The literature based on narrative storylines that describe futures is rich going back to the first global studies of the 1970s (e.g. Kahn et al., 1976; Kahn and Weiner, 1967) and is also well represented in more recent literature (e.g. Peterson and Peterson, 1994; Gallopin et al., 1997; Raskin et al., 1998; Glenn and Gordon, 1997). Well known are the Shell scenarios that are principally based on narrative stories with illustrative quantification of salient driving forces and scenario outcomes (Wack, 1985a, 1985b; Schwartz, 1991; Shell, 2005).

Catastrophic futures feature prominently in the narrative scenarios literature. They typically involve large-scale environmental or economic collapse, extrapolating current unfavourable conditions and trends in many regions.[1] Many of these scenarios suggest that catastrophic developments may draw the world into a state of chaos within one or two decades.

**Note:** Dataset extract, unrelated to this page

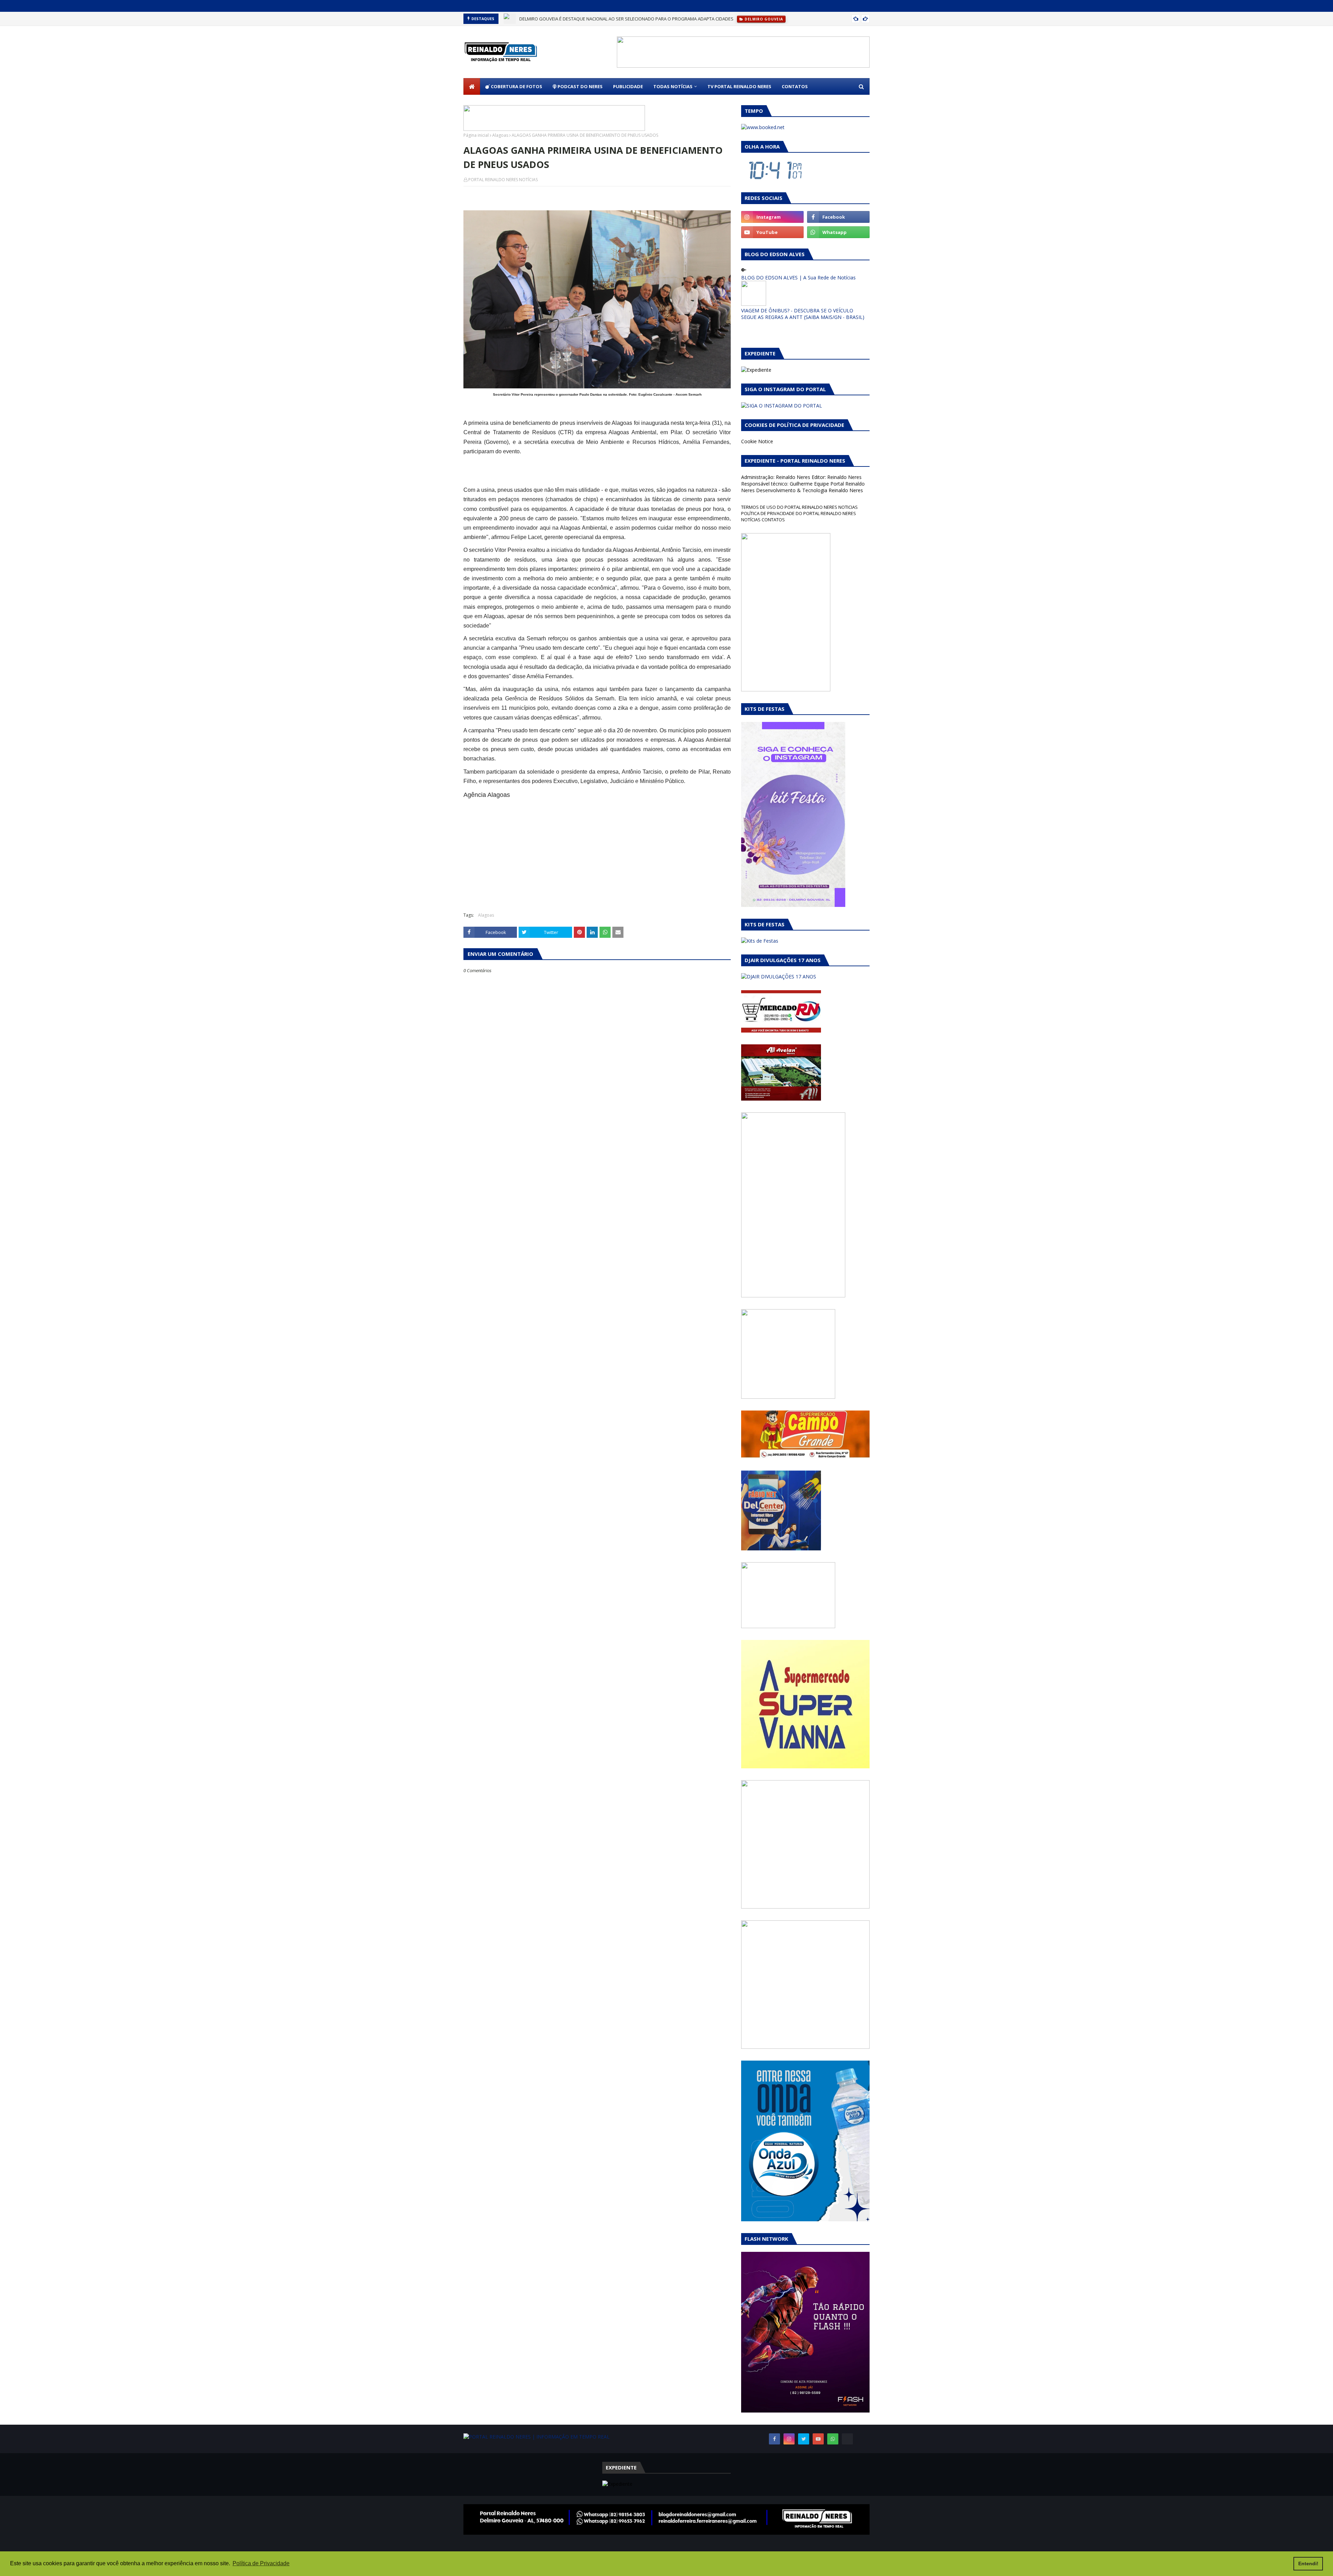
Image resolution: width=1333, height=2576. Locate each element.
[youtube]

Greenhouse-gas emissions might be low in such scenarios because of low or negative economic growth, but seem unlikely to receive much attention in any case, in the light of more immediate problems. This report does not analyze such futures, except where cases provide emissions pathways.

  1. ^  Prominent examples of such scenarios include the ‘Retrenchment’ (Kinsman, 1990), the ‘Dark Side of the Market World’ or ‘Change without Progress’ (Schwartz, 1991), the ‘Barbarization’ (Gallopin et al., 1997) and ‘A Passive Mean World’ (Glenn and Gordon, 1997).